The Pentecostal Faith of Nobel Peace Prize Winner Denis Mukwege | Sojourners

The Pentecostal Faith of Nobel Peace Prize Winner Denis Mukwege

Nadia Murad and Denis Mukwege at the Nobel Peace Prize Ceremony in Oslo, Norway. Dec. 10, 2018. NTB Scanpix/Berit Roald via REUTERS

Dr. Denis Mukwege, who has just received the 2018 Nobel Peace Prize for his work in the Democratic Republic of Congo, shows us one example of what global Pentecostalism can look like. Mukwege is sharing the award with Nadia Murad of Iraq for their efforts to end the use of sexual violence as a weapon of war and armed conflict.

Mukwege’s Panzi Hospital, located in Bukavu at the heart of the conflict-ridden South Kivu province, treated over 50,000 survivors of sexual violence during the last 20 years. Mukwege has also repeatedly criticized the Congolese government. In 2012, he was almost assassinated and his family was held at gunpoint.

Mukwege is a full-fledged Pentecostal. The son of a pastor, he's been part of the Congolese Pentecostal movement known as Communauté des Eglises de Pentecôte en Afrique Centrale (CEPAC) all his life. in his autobiography, co-authored with Berthil Åkerlund, he writes: “I was born into this movement, it has a central place in my life”. He also shares his life-transforming experience of being baptized in the Holy Spirit and speaking in tongues. Apart from working as a medical doctor at the Panzi Hospital, he pastors a Pentecostal church in Bukavu.

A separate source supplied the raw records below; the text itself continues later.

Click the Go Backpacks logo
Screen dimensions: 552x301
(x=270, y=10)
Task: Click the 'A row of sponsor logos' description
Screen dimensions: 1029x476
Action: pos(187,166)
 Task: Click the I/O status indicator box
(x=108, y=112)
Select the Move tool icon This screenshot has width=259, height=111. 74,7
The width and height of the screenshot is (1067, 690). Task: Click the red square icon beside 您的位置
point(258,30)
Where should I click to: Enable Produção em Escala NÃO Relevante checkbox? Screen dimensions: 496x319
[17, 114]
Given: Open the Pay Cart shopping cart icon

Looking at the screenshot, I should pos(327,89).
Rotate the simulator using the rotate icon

Mukwege’s medical studies and the construction of Panzi have partly been financed by the Pentecostal movement. I recently talked to Maria Bard from the Swedisch Pentecostal International Relief and Development Agency (PMU) about Mukwege’s faith. She told me, “Whenever he’s asked what motivates him and gives him strength – a question he gets a lot – he points to two things: the strength of the women and his faith.”

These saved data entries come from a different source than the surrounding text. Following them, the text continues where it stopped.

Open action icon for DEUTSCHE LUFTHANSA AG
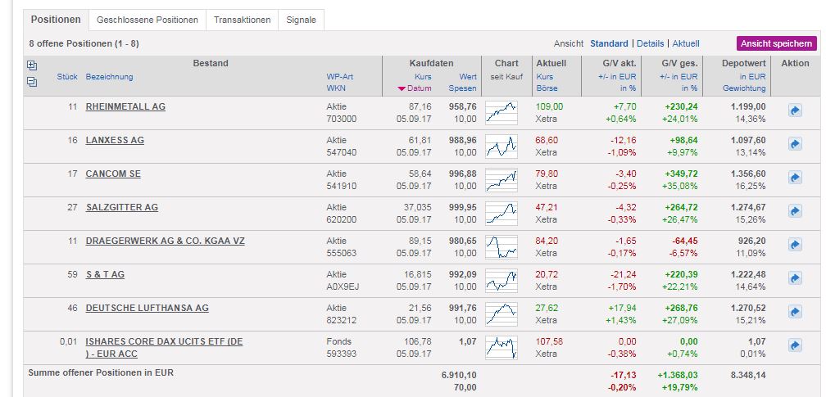 794,312
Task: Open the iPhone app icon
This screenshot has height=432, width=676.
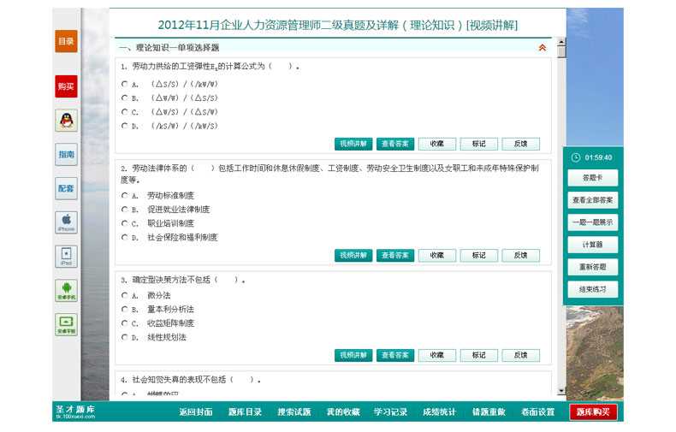Action: 66,222
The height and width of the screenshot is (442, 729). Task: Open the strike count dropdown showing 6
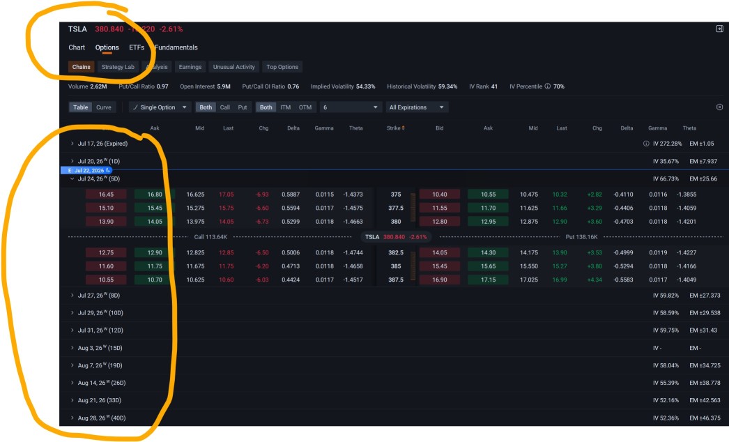pos(351,107)
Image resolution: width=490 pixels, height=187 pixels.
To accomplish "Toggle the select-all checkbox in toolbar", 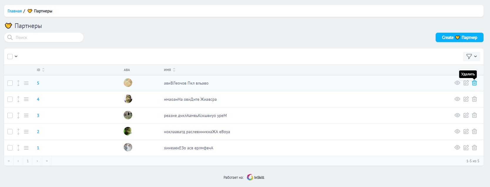I will [10, 57].
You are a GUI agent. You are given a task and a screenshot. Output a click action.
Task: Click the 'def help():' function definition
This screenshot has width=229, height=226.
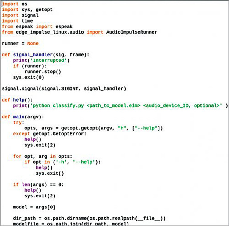tap(17, 100)
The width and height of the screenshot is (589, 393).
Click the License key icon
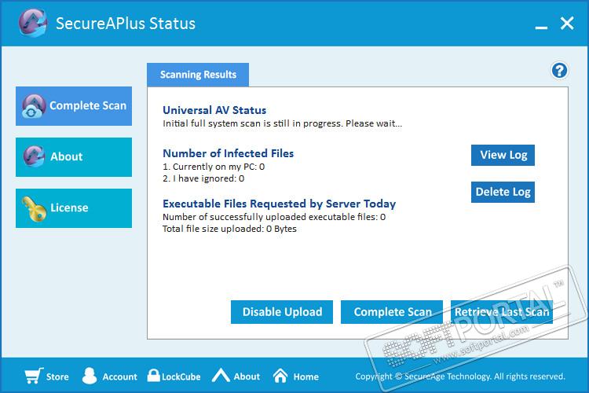33,208
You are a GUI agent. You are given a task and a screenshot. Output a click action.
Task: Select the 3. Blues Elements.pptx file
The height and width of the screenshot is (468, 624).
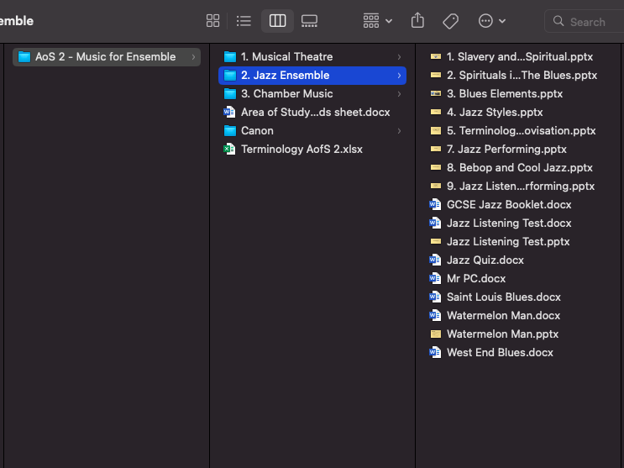pyautogui.click(x=504, y=94)
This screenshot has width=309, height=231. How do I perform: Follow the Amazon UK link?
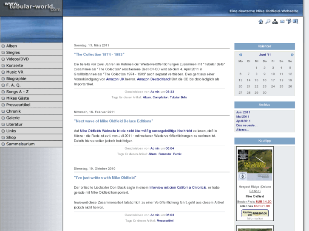[x=115, y=79]
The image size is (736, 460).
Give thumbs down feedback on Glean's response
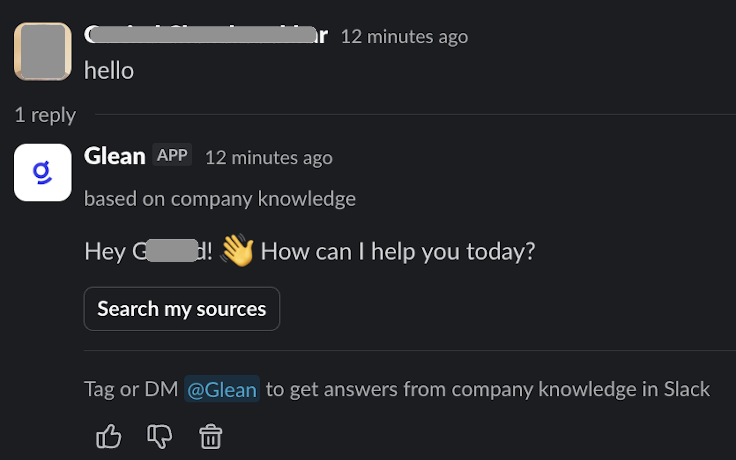coord(159,436)
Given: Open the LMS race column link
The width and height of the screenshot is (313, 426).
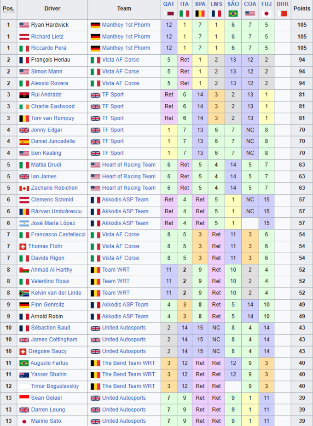Looking at the screenshot, I should [216, 4].
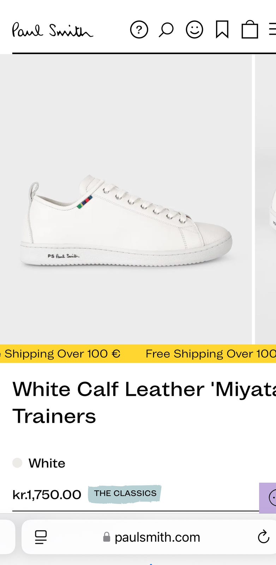Screen dimensions: 276x565
Task: Reload the page in the browser
Action: coord(263,537)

In 2015, Mukwege was a main speaker at the national Swedish Pentecostal conference, Nyhem, where he shared the following: “From this place, people have been praying for my beloved country and tonight it is a privilege for me to stand here as a fruit of your prayers. My congregation belongs to the Congolese Pentecostal Movement Cepac, and with about one million members it is a fruit of your prayers. The Panzi hospital is a fruit of your prayers.”

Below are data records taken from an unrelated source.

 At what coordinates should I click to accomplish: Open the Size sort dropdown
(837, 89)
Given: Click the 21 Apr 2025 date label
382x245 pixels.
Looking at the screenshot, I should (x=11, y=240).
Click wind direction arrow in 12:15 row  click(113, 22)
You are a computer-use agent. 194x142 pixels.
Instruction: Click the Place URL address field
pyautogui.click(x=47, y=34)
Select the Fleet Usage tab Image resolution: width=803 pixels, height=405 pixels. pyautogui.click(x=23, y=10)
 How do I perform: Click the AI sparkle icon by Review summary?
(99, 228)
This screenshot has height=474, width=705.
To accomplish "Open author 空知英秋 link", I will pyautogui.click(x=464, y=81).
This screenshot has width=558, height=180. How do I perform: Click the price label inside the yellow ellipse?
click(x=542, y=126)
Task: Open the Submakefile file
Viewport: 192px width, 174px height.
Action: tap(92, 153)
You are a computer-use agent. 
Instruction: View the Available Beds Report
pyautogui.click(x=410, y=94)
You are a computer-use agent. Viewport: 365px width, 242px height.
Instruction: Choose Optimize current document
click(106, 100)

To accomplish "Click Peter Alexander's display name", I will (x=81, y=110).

Mukwege's combination of a bold, Spirit-filled faith and a solid commitment to peacemaking and women's right is not an anomaly. He represents what sociologists Donald Miller and Tetsunao Yamamori call “progressive Pentecostals,” Christians who both claim to experience miracles and work for social change within their communities. This form of Pentecostalism is radically changing societies around the world.

Dena Freeman at London School of Economics points out in the anthology Pentecostalism and Development:

Pentecostal churches are often rather more effective change agents than are development NGOs…they are exceptionally effective at bringing about personal transformation and empowerment, they provide the moral legitimacy for a set of behaviour changes that would otherwise clash with local values, and they radically reconstruct families and communities to support these new values and new behaviours.

Historically, Pentecostalism originated from the Holiness Movement, which had a clear emphasis on social justice and helping the poor. It also had a high view of gender equality, allowing women to preach. This was also true for early Pentecostalism, even though it quickly conformed to the normative patterns of male dominance that was prevalent in other church movements. Early Pentecostals were also predominantly pacifist and champions for peace in times of world wars.

With this history in mind, it makes sense that Mukwege does not need to fuse his Pentecostal faith with something else in order to become a feminist activist, fighting for peace and women’s rights. I believe this is at the heart of Pentecost. We read in the Holy Scriptures that the consequence of the Holy Spirit’s outpouring on the apostolic church was not merely tongues and healing, but also economic redistribution and social equality (Acts 2:42-47).

Mukwege is a great representative and role-model for the world’s 600 million Pentecostals and charismatics. I hope that we will follow his example of combining spiritual gifts with activism for a better world.